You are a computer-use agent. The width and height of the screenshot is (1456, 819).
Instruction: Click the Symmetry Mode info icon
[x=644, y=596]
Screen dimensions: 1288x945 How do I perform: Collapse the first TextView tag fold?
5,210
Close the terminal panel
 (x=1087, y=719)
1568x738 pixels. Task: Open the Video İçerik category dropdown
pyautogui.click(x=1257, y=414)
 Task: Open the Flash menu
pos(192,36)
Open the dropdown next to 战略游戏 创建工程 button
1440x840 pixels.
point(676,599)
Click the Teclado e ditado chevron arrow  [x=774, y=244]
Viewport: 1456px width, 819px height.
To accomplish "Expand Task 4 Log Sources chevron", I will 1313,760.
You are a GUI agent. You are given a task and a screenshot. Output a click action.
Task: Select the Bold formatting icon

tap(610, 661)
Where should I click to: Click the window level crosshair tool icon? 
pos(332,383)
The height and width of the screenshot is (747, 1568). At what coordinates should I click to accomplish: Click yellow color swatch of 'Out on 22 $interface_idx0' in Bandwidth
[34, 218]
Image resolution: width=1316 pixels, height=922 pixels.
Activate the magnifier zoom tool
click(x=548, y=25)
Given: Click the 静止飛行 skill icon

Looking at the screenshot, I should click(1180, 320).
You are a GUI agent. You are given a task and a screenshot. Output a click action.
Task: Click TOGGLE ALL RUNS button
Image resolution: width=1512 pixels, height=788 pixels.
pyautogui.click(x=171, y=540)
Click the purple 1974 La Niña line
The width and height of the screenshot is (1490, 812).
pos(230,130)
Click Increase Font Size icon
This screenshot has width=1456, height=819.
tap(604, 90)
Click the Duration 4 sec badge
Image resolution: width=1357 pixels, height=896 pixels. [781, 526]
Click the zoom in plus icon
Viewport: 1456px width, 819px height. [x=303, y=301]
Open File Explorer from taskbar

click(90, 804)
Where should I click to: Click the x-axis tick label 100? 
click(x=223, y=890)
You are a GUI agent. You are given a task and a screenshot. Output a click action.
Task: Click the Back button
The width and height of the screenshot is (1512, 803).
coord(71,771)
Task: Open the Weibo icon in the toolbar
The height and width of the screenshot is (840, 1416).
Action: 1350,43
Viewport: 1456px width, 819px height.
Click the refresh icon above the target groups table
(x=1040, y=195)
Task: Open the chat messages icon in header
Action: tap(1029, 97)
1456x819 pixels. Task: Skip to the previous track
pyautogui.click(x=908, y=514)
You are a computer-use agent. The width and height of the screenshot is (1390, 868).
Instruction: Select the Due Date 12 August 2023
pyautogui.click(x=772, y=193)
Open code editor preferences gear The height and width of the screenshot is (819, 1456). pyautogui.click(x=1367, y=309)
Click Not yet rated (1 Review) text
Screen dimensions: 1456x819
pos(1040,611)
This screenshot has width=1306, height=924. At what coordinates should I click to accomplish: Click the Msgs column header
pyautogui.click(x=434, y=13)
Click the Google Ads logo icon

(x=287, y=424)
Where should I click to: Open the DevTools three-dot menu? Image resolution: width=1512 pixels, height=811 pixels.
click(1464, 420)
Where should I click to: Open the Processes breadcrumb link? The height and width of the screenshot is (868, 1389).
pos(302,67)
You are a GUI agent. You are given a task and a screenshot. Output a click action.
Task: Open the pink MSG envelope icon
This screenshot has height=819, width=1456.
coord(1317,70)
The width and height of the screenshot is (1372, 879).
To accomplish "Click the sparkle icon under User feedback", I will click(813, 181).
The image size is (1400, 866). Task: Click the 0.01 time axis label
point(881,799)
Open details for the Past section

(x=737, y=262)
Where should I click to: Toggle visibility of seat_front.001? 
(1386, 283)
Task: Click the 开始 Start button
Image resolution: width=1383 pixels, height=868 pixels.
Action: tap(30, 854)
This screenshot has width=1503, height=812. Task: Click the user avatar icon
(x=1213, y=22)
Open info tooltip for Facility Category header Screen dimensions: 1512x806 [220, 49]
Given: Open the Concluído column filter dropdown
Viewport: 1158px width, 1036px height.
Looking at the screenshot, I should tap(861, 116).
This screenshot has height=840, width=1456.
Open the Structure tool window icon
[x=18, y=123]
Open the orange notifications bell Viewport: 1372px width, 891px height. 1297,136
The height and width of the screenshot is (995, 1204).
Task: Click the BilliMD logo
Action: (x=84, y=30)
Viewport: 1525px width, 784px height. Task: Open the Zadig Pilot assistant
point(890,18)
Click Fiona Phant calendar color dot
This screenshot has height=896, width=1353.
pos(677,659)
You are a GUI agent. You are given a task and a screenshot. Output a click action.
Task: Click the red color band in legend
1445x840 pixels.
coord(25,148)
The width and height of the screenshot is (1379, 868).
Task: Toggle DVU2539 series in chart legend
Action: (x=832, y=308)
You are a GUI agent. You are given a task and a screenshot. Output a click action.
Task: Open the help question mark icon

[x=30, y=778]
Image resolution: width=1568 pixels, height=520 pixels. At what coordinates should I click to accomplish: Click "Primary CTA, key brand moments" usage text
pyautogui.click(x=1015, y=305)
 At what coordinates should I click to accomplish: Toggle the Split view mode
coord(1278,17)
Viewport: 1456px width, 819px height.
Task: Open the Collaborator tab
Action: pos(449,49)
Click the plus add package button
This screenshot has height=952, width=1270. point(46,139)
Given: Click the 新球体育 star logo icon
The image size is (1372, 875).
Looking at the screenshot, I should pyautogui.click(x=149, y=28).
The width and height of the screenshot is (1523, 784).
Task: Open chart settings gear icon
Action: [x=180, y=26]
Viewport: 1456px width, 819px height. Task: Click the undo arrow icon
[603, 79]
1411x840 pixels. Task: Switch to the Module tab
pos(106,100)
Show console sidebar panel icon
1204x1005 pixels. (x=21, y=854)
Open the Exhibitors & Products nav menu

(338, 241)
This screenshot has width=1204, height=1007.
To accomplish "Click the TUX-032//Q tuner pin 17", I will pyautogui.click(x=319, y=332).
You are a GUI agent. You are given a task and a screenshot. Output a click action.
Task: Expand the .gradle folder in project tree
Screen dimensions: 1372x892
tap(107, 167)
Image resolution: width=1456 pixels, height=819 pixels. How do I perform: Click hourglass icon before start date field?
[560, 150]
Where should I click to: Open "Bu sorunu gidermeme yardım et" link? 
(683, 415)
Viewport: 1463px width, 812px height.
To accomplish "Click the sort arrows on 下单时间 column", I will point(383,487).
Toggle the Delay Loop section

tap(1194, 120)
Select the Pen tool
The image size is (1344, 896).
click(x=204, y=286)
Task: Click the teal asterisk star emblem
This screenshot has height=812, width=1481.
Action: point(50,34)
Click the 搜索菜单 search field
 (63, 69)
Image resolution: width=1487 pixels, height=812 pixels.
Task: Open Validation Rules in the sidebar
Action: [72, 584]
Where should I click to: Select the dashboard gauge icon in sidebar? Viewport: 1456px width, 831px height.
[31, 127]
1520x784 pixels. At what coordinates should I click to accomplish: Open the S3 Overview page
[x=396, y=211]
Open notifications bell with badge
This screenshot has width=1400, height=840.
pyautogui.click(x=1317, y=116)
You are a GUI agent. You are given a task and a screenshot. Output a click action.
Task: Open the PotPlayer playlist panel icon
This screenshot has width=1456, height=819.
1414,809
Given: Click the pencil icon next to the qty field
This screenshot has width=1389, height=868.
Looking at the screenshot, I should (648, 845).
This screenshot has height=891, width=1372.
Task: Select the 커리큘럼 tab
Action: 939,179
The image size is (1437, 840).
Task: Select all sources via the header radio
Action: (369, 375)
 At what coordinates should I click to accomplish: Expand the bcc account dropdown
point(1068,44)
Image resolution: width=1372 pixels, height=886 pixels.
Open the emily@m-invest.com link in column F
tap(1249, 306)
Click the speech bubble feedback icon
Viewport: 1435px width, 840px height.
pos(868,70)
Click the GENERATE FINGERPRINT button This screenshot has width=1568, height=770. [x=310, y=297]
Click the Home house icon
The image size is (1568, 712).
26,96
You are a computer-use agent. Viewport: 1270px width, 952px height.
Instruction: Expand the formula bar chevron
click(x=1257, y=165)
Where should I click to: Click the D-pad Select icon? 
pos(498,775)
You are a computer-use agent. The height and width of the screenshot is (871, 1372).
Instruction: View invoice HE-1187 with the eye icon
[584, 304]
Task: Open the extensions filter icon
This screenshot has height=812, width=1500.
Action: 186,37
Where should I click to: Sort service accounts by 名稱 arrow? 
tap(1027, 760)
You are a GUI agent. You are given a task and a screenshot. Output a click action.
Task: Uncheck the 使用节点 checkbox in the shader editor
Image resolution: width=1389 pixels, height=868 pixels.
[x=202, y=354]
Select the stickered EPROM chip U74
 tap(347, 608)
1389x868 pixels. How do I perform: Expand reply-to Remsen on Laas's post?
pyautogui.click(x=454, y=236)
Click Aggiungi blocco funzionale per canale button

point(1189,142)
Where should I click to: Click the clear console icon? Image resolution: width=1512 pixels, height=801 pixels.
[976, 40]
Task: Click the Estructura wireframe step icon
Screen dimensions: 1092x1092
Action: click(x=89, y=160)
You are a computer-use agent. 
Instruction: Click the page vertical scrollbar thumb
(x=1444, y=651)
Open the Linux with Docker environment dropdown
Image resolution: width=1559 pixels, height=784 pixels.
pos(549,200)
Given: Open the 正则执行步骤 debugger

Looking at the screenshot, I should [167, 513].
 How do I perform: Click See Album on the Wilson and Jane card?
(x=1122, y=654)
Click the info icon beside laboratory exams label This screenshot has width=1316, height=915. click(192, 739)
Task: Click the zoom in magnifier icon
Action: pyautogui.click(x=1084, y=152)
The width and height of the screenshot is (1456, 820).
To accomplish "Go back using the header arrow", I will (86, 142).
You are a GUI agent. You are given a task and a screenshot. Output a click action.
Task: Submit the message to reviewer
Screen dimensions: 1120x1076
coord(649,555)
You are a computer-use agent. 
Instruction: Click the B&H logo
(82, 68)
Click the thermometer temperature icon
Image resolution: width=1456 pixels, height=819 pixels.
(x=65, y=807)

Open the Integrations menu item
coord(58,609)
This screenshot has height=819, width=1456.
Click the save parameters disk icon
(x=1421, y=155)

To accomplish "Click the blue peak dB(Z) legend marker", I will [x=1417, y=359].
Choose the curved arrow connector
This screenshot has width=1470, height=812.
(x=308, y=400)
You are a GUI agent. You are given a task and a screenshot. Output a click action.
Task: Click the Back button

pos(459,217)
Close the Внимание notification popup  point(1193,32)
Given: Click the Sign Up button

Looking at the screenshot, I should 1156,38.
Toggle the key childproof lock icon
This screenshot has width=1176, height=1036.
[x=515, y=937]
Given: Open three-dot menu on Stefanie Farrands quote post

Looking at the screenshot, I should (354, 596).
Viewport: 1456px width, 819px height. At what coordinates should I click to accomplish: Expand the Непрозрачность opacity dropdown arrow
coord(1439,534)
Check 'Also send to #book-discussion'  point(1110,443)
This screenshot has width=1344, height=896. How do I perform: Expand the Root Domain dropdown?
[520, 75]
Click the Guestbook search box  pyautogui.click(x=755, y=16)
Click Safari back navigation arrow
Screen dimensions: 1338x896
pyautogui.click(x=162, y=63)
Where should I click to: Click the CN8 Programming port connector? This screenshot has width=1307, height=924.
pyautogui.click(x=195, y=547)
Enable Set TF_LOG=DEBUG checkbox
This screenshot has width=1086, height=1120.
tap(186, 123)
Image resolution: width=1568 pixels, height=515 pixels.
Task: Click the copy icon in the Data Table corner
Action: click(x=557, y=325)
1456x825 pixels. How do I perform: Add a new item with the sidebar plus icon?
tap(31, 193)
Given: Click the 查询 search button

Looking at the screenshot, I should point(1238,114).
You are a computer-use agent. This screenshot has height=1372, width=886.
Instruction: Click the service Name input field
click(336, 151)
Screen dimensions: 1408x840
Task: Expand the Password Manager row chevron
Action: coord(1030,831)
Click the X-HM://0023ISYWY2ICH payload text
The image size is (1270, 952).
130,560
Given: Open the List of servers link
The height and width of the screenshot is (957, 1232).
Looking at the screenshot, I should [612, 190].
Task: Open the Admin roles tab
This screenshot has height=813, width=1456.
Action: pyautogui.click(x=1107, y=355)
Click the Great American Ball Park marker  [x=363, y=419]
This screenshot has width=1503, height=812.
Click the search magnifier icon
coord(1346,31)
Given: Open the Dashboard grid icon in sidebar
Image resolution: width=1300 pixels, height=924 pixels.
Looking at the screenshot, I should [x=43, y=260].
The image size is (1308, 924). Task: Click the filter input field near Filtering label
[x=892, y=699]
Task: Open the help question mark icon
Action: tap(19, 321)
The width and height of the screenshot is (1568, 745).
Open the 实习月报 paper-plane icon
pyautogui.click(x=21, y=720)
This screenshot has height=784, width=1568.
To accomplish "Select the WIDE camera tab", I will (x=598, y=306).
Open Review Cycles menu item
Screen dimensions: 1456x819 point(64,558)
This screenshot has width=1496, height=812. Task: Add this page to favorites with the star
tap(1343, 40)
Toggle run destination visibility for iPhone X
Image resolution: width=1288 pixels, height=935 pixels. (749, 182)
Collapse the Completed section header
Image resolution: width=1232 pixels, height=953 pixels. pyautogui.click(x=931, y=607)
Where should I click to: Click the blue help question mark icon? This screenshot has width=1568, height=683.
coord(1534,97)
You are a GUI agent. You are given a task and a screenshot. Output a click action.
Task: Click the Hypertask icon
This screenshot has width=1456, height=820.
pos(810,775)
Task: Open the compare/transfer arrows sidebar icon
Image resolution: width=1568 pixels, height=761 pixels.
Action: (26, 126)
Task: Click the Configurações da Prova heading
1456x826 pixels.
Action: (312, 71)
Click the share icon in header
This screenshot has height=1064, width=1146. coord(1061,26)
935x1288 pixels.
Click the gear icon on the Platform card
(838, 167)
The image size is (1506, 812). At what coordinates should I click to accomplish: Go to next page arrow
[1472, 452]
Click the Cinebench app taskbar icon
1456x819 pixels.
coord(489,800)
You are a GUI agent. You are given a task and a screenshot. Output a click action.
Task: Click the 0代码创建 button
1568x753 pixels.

Task objective:
Your task is to gather all lines from the entries above that hold the word "arrows".

Your solution:
To accomplish "Click the sort arrows on 下单时间 column", I will point(383,487).
Task: Open the compare/transfer arrows sidebar icon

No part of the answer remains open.